Ballistic missile tests by Iran are prohibited under Security Council resolution 1929, which was passed five years ago and remains valid until July’s nuclear deal goes into effect. At that point, in line with another Security Council resolution, passed immediately after the summer’s nuclear deal, Iran will be “called upon” to refrain for up to eight years from any work on ballistic missiles designed to carry nuclear weapons.
Both countries agree that the missile program is separate from the nuclear deal, which rewards Iran’s agreement to curb its nuclear program with the lifting of sanctions.
However, the US maintains it has the full right to blacklist Iranian entities suspected of involvement in missile development, the Wall Street Journal reported Wednesday.
Earlier Thursday, Iranian Foreign Ministry spokesman Hossein Jaber Ansari told the Islamic Republic News Agency (IRNA) that the possible sanctions were “unilateral, arbitrary and illegal.”
He said Iran would respond to “any kind of interventionist adventures by Washington in this regard.” He did not give details about the nature of an Iranian response.
Reuters reported earlier this month on a confidential report from UN sanctions monitors which noted that the medium-range rocket tested by Iran on October 10 was a ballistic missile capable of delivering a nuclear warhead.
Iran insists that the Emad missile test-fired in October is a “conventional” weapon, and that it is not working on nuclear weapons. It claims that the Security Council resolution applies to missiles “designed” to carry a nuclear warhead, not “capable of” doing so.
The strategic Persian Gulf waterway, which sees nearly a third of all oil traded by sea pass through it, has been the scene of past confrontations between America and Iran, including a one-day naval battle in 1988.
Military vessels taking part in the war against the Islamic State group in Iraq and Syria also pass through the narrow waterway between Iran and Oman. On Saturday, the USS Harry S. Truman, the USS Bulkeley destroyer and France’s the FS Provence were passing through it, said Cmdr. Kyle Raines, a US Central Command spokesman.

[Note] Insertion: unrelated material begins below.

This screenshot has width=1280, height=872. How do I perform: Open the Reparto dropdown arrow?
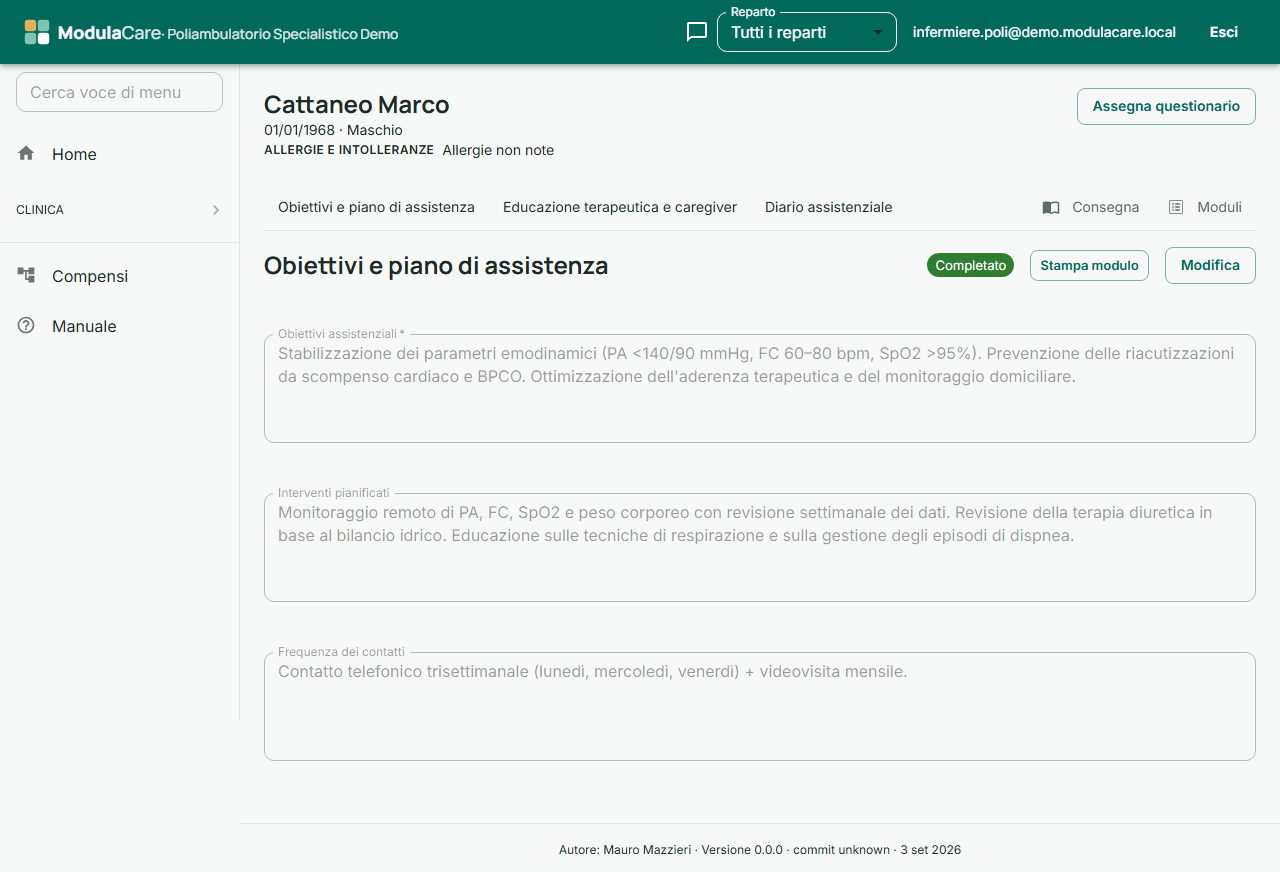878,32
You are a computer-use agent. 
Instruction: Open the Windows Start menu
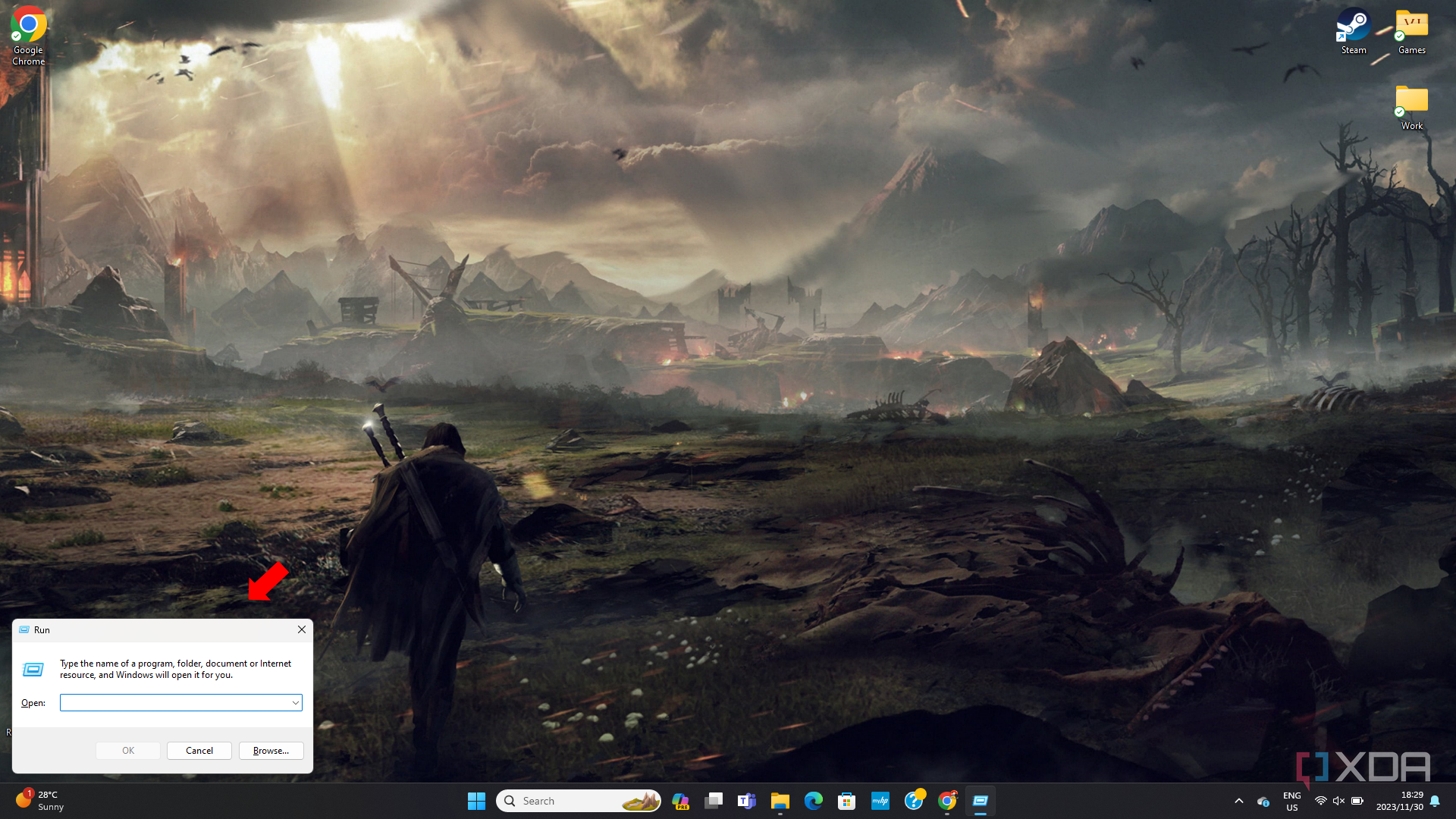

As they passed, Iranian Revolutionary Guard vessels, hailing other ships in the strait over maritime radio, announced they’d be carrying out a live fire exercise, Raines said in a statement. After 23 minutes, the Iranian boats fired “several unguided rockets” about 1,370 meters (1,500 yards) from the warships and commercial traffic, he said.

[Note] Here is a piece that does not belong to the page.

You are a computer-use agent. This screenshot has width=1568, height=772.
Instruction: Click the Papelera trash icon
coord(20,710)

“Firing weapons so close to passing coalition ships and commercial traffic within an internationally recognized maritime traffic lane is unsafe, unprofessional and inconsistent with international maritime law,” Raines said.

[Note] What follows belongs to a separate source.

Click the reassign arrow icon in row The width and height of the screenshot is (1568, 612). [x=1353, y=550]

A French military official, speaking to The Associated Press on condition of anonymity as he was not authorized to be publicly named, confirmed the rocket fire took place Saturday. However, the official said the French military did not consider it to be a threatening event as the rocket fire clearly wasn’t directed toward the Western fleet.
Iran and world powers led by the US agreed to a landmark nuclear deal earlier this year to limit Tehran’s enrichment of uranium in exchange for lifting economic sanctions. Iran has always denied seeking nuclear arms.
The deal reached with the administration of the relatively moderate Rouhani has been panned by Iranian hard-liners, and in the months since, Iran has conducted missile tests criticized by the US, as well as aired footage on state television of an underground missile base.
Saturday’s rocket fire should be seen as part of a pattern by Iran since its naval loss in 1988, said Eugene Gholz, an associate professor at the University of Texas who is an expert on the use of military power in the Strait of Hormuz. Iran wants to portray itself as the region’s major power, but doesn’t want to directly battle US naval forces again, he said.
“Theater is a good word for it,” Gholz said. “You build a set, you carry out activity on the set, you send actors — in this case (Iranian Revolutionary Guard) special forces — and you hope people are watching and really paying the price of admission.”